J’ai du mal à dissimuler un sourire… A plus de 60 ans, ces braves gens vont enfin découvrir Paris. Ils risquent d’être un peu déboussolés et perdus. Son mari, Georges, acquiesce de la tête. Il ne semble pas très à son aise. Qu’est ce que ça va être dans deux heures, une fois qu’il sera à Montparnasse! Aucun doute, ils vont effectuer le circuit touristique classique: la tour Eiffel, les Champs -Elysées et tout le tsouin-tsouin.
A son tour, Clothilde explique pourquoi nous allons à Paris :
-Notre fille et son mari partent une semaine en Martinique alors nous allons garder nos petits –enfants.
-Non, pas une semaine, dix jours !
-Oui… je me suis trompée.
Clothilde sait que je n’aime pas l’imprécision, le « à peu près ». Elle baisse les yeux comme à chaque fois qu’elle se trompe et feint de regarder à travers la fenêtre.
Enfin, du calme ! Je vais pouvoir lire mon journal. Et quand je dis journal, je parle du Figaro et non pas les torchons régionaux.
Me voilà obligé de délaisser mon article à cause d’une jeune femme qui tente d’avancer dans le couloir avec trois enfants. Un bébé sur la hanche, qui pousse des cris stridents, un garçonnet qui joue sur sa DS et avance sans regarder où il met les pieds. Et le summum, une fillette de quatre ans qui fait une crise de colère ! Je lance un regard noir à la mère histoire qu’elle comprenne qu’ici on est en première classe. Elle ne me regarde pas, absorbée par sa fille qui tente de la tirer sa mère en arrière en criant « je veux rester sur les tabourets ! ».
Je me racle la gorge et j’adresse un sourire narquois à mon épouse et à nos voisins. Si on n’est pas capable d’élever ses enfants et de leur inculquer un minimum de savoir vivre, eh bien on reste chez soi !
Je me penche vers Clotilde pour lui glisser à l’oreille :
-Eh bien, nous nos enfants nous obéissaient ! Tout se perd, ma chère…
La jeune femme se détourne et me dévisage. Elle est à bout nerveusement telle une proie vulnérable. Je la fixe. Alors, chère madame, vous acceptez que votre gamine fasse la loi ? Vous allez lui céder ? Qu’allez-vous faire ? J’attends, je l’observe. Nos enfants ne nous ont jamais mis dans un tel embarras. Une parole trop haute et c’était la punition, les lignes à copier et plus s’il le fallait. Une bonne fessée ou une bonne gifle et tout rentrait dans l’ordre En tant que militaire, je les ai élevés avec droiture.

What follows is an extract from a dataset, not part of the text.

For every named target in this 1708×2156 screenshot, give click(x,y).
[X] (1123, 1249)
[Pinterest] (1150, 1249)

La fillette continue de plus belle :
-Non, je veux rester sur les tabourets ! Je veux retourner là bas !
Tout le monde semble attendre. D’ailleurs des soupirs d’agacement s’élèvent dans le wagon. La mère est une faible, je le devine rien qu’à son attitude.
La mère, déséquilibrée par un mouvement du train, est sur le point de tomber. Nos regards se croisent. Dans ses yeux, je sens la gêne, le mal-être. Ca me rappelle les trouffions que je commandais. La peur se lisait dans leurs yeux. Je n’ai jamais toléré un salut mal effectué ou un pas de travers.

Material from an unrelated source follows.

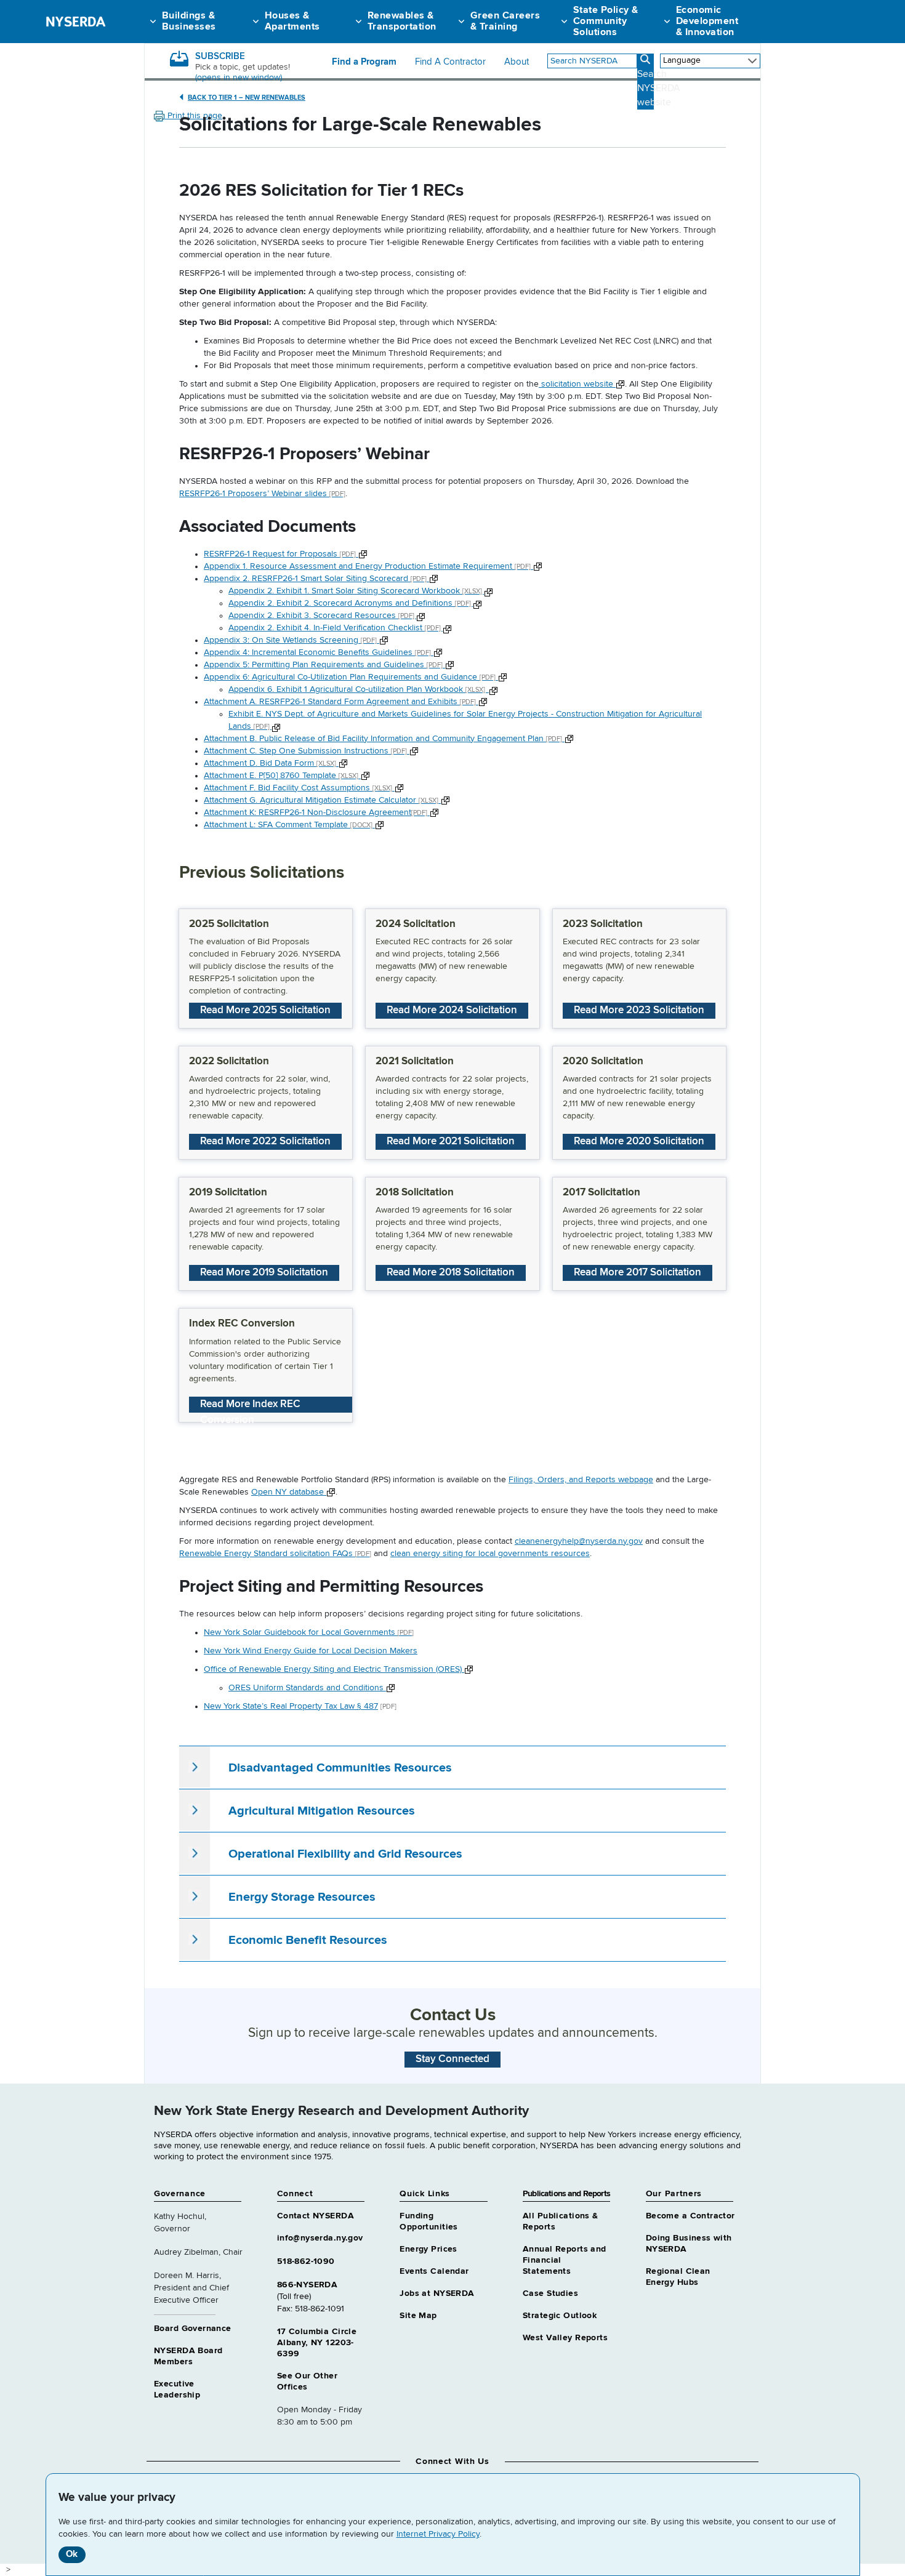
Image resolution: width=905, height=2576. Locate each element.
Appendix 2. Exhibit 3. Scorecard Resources (322, 615)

La mère exaspérée finit par gifler la fillette. Pendant quelques secondes, le wagon se fige, son garçon arrête de jouer aves jeu stupide et la fillette arrête d’hurler. Les voyageurs retiennent leur souffle et on entendrait presque une mouche voler.

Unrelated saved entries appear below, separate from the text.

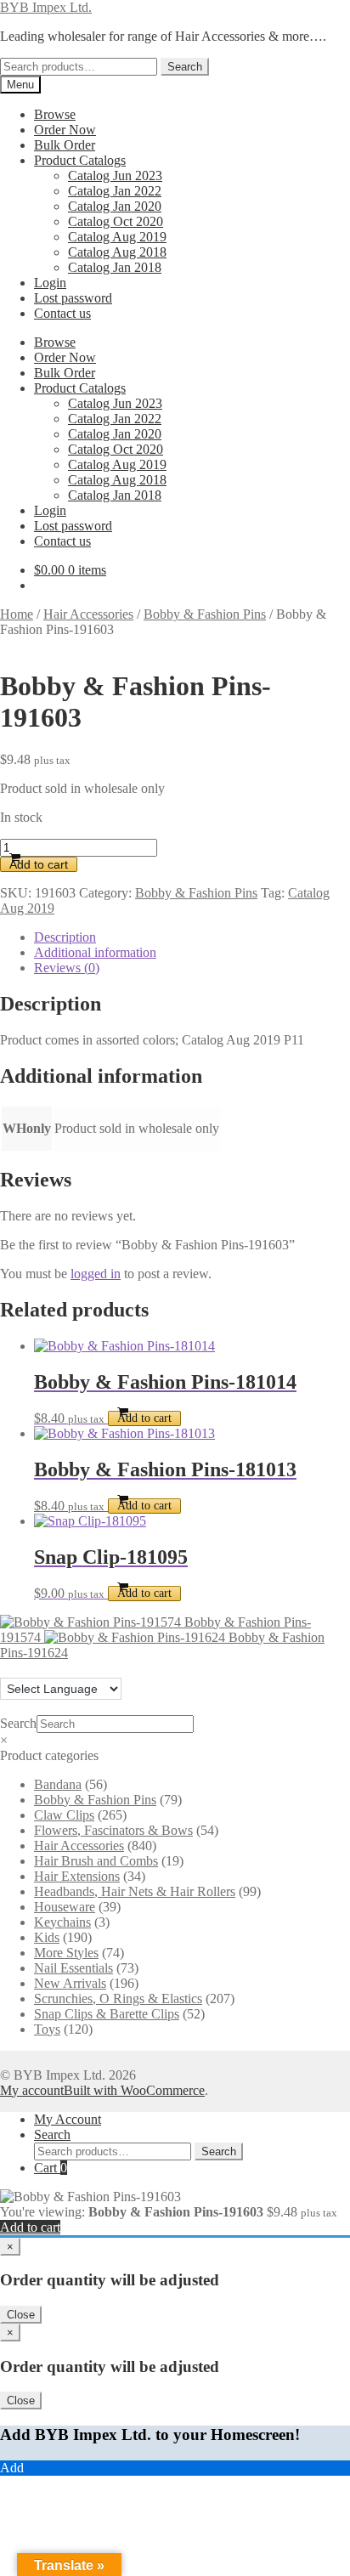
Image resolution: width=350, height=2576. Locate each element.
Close (21, 2314)
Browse (55, 114)
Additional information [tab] (95, 952)
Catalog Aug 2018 (117, 252)
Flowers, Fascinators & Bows (113, 1830)
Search (184, 66)
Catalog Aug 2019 (117, 236)
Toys (47, 2029)
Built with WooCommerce (134, 2090)
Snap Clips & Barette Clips (106, 2014)
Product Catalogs (80, 160)
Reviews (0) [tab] (66, 967)
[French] (24, 1667)
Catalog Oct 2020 (115, 221)
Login (50, 282)
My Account (67, 2119)
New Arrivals (70, 1983)
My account (32, 2090)
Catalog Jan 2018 (114, 267)
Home (16, 614)
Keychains (62, 1922)
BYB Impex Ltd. (46, 7)
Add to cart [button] (144, 1418)
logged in (96, 1273)
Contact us (62, 313)
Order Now (65, 129)
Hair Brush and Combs (96, 1861)
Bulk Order (64, 145)
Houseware (64, 1906)
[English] (7, 1667)
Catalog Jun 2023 (115, 175)
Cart (50, 2167)
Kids (46, 1937)
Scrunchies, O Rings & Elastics (118, 1998)
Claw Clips (64, 1815)
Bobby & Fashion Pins (205, 614)
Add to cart (38, 864)
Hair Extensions (77, 1876)
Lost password (73, 298)
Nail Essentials (73, 1968)
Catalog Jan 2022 (114, 191)
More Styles (66, 1952)
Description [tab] (65, 937)
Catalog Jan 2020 (114, 206)
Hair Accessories (88, 614)
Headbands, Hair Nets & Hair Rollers (134, 1891)
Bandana (58, 1784)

-Mais Madame, c’est une honte de gifler un enfant ! Quel exemple vous faites !
Au bord des larmes, elle se dépêche de quitter le wagon avec sa marmaille.
Georges opine de la tête et sa femme me dit :
-Merci monsieur d’être intervenu, vous avez bien eu raison.
Clothilde au lieu de me féliciter continue de regarder par la fenêtre.